• **The problem**
Excluding pictures, retype exactly the lines from the one with "Screen dimensions: 839x504" through the end of the records that follow.

• **Study material**
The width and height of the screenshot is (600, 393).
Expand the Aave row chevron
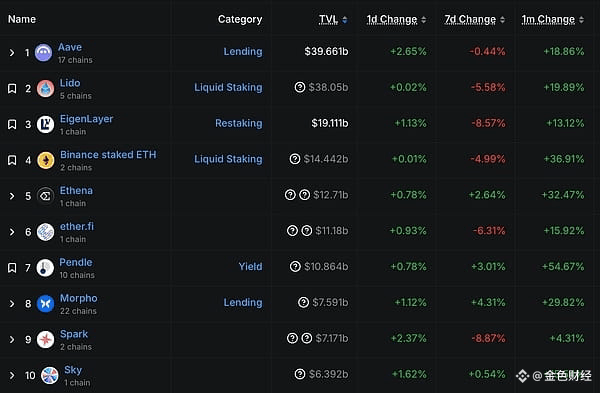tap(12, 52)
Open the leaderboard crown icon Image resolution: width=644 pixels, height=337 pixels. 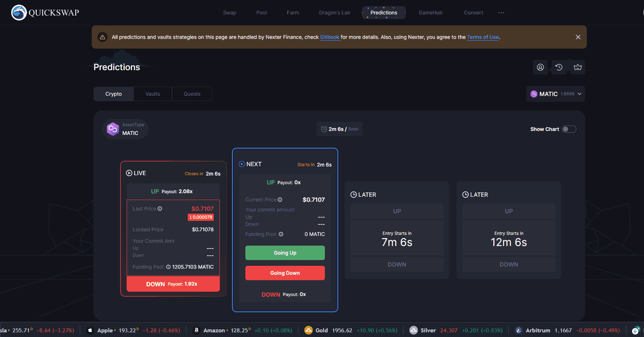[x=577, y=67]
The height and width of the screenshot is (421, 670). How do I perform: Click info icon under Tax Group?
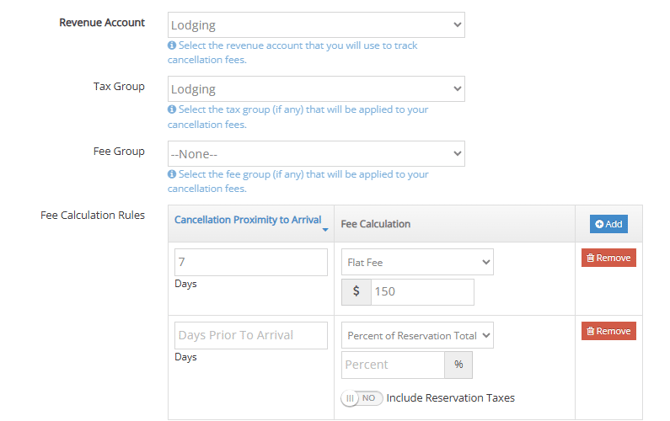(173, 110)
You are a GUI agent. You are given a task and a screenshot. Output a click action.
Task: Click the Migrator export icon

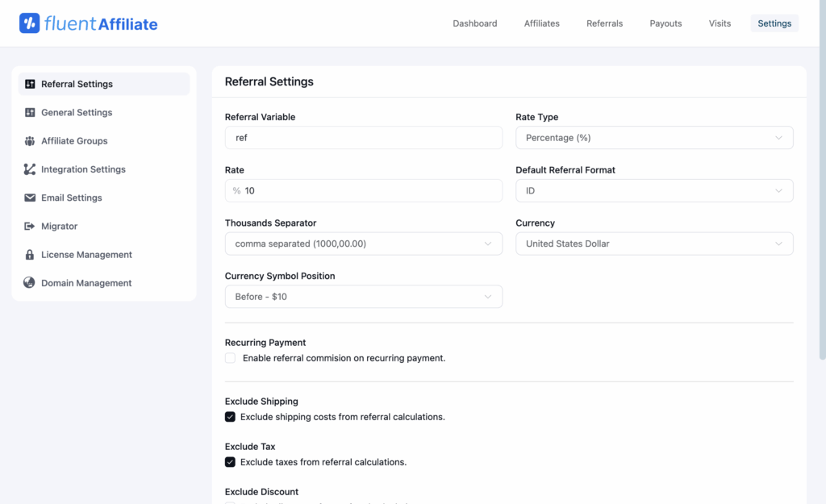30,226
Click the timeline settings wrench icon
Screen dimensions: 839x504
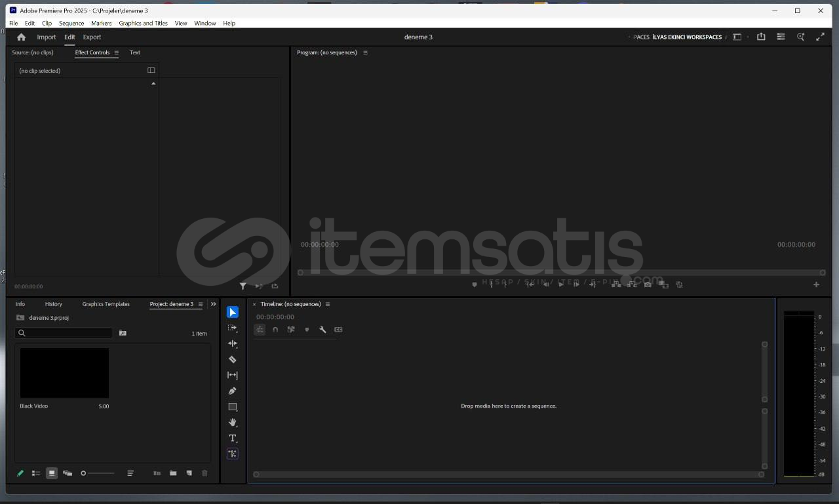click(x=322, y=330)
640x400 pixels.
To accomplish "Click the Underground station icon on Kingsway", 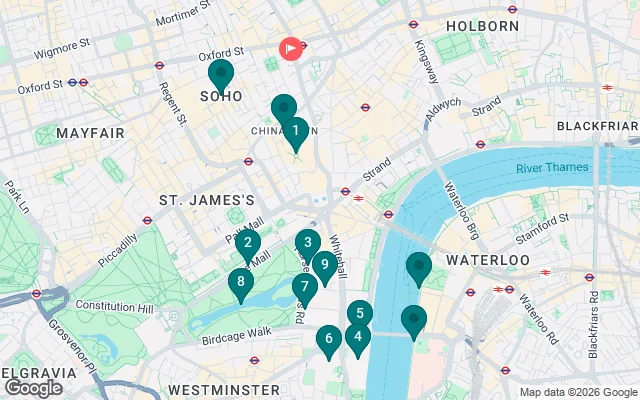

• **Answer to this task**
Screen dimensions: 839x504
click(x=322, y=330)
640x400 pixels.
To accomplish "Click the Underground station icon on Kingsway", 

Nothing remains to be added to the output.